Fgb, which encodes the Bβ chain of fibrinogen, is a crucial gene. Fibrinogen, a hexameric plasmatic glycoprotein composed of pairs of three chains (Aα, Bβ, and γ), plays an essential role in hemostasis. The conversion of fibrinogen to insoluble polymer fibrin provides structural stability, strength, and adhesive surfaces for blood clots. It also has antithrombotic properties after fibrin clot formation. Besides hemostasis and thrombosis, fibrinogen and fibrin are involved in multiple biological processes such as fibrinolysis, matrix physiology, wound healing, inflammation, infection, cell interaction, angiogenesis, tumour growth, and metastasis [1].
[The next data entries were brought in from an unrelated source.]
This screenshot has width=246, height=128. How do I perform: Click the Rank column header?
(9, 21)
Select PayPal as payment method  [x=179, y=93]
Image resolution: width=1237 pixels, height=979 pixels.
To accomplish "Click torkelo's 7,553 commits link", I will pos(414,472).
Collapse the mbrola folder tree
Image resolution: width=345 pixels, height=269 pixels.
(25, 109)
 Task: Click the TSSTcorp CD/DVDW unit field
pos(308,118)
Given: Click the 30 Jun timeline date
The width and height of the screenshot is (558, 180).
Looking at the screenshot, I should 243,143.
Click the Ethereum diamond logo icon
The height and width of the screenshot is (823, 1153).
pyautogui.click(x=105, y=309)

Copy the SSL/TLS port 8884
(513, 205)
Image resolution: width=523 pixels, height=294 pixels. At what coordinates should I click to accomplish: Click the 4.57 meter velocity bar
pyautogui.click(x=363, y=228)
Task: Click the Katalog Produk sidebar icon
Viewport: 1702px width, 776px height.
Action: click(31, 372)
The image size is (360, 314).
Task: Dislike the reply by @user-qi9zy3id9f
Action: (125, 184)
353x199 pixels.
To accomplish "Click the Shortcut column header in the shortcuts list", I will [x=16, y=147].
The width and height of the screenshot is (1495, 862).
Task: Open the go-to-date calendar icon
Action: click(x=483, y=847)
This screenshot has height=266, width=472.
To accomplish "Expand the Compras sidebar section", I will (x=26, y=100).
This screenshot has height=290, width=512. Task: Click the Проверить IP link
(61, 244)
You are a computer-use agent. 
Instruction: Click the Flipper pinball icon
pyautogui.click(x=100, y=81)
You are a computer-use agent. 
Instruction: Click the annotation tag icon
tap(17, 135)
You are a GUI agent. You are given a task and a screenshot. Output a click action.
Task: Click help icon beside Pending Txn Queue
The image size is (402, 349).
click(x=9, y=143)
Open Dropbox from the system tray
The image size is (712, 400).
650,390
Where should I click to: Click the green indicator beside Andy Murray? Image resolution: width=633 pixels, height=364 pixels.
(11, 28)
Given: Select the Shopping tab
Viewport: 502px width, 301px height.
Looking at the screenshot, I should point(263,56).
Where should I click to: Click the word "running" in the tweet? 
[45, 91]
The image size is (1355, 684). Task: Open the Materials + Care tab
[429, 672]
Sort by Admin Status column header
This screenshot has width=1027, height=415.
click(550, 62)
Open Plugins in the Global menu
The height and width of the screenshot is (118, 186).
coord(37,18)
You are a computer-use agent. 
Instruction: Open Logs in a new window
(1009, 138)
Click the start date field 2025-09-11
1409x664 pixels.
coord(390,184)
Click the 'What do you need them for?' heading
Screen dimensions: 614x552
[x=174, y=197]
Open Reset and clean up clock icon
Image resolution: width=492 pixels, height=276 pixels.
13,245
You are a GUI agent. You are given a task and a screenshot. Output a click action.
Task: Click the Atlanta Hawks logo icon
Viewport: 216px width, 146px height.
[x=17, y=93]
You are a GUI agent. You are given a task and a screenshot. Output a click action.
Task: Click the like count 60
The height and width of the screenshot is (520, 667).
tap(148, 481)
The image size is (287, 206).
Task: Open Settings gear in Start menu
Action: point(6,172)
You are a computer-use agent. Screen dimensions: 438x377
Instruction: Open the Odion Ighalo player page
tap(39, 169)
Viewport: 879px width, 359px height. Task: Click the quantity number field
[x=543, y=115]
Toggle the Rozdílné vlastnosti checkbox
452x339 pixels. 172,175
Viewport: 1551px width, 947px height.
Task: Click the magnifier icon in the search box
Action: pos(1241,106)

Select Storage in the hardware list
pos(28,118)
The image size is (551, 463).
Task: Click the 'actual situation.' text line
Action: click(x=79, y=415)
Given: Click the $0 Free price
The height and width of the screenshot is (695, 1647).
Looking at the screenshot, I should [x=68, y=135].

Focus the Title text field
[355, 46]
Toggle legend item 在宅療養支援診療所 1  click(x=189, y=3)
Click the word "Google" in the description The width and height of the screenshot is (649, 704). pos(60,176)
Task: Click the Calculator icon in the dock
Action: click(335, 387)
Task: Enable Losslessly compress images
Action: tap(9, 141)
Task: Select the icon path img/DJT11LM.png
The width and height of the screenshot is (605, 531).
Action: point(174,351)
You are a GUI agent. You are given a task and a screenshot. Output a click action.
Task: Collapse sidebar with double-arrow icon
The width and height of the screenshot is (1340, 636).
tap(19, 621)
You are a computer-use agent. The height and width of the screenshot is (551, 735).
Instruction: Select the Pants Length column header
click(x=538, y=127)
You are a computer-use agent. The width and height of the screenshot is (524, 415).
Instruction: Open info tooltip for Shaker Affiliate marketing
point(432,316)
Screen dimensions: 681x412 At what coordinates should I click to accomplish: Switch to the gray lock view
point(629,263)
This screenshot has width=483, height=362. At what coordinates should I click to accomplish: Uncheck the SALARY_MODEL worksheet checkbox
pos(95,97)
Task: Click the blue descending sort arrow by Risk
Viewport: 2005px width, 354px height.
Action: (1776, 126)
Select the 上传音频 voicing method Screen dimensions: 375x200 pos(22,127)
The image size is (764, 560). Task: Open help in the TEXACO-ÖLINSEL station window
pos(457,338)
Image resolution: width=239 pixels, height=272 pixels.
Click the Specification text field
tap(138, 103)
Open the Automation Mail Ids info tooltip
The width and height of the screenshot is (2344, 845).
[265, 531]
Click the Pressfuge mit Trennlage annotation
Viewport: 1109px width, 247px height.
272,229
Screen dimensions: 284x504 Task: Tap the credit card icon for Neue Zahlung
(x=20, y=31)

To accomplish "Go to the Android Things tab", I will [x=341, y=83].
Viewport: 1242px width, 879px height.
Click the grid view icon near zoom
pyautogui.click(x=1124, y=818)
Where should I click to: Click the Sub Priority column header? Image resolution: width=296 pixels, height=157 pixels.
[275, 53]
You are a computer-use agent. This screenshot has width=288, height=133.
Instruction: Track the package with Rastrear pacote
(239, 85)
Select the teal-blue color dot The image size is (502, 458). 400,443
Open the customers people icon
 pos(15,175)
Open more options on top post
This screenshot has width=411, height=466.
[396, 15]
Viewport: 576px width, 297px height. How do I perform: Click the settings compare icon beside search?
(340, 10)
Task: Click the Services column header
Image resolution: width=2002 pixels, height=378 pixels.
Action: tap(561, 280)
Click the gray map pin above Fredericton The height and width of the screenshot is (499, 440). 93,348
Mutations in Fgb can lead to congenital fibrinogen deficiencies, which are rare bleeding disorders with extensive genetic heterogeneity. These mutations can cause variable clinical manifestations, ranging from asymptomatic conditions to life-threatening bleeds or thromboembolic events. For example, a novel homozygous missense mutation in FGB exon 5, p.Cys241Tyr, named "Fibrinogen Krakow V", was found in a male patient with congenital afibrinogenemia who presented with recurrent intracranial hemorrhages [6]. In addition, Fgb expression is abnormally regulated in several cancers. In renal cell carcinoma (RCC), SIRT1 downregulates FGB expression to inhibit tumorigenesis by destabilizing STAT3 [2]. In breast cancer, FGB is more highly expressed, and miR-877-5p can inhibit epithelial-mesenchymal transformation, cell proliferation, and invasion of breast cancer cells via downregulating FGB [4]. In lung adenocarcinoma (LUAD), circ_16601 promotes LUAD progression through the miR-5580-5p/FGB axis by facilitating Hippo pathway signaling [5]. Also, FGB and FGG derived from plasma exosomes might be potential biomarkers to distinguish benign from malignant pulmonary nodules [3].

In conclusion, Fgb is essential for the normal function of fibrinogen in hemostasis and a wide range of biological processes. Its abnormal regulation is associated with various bleeding and thrombotic disorders, as well as cancers. The study of Fgb-related mutations and its expression regulation in different disease models helps to understand the underlying molecular mechanisms, providing potential targets for disease diagnosis, prognosis, and treatment.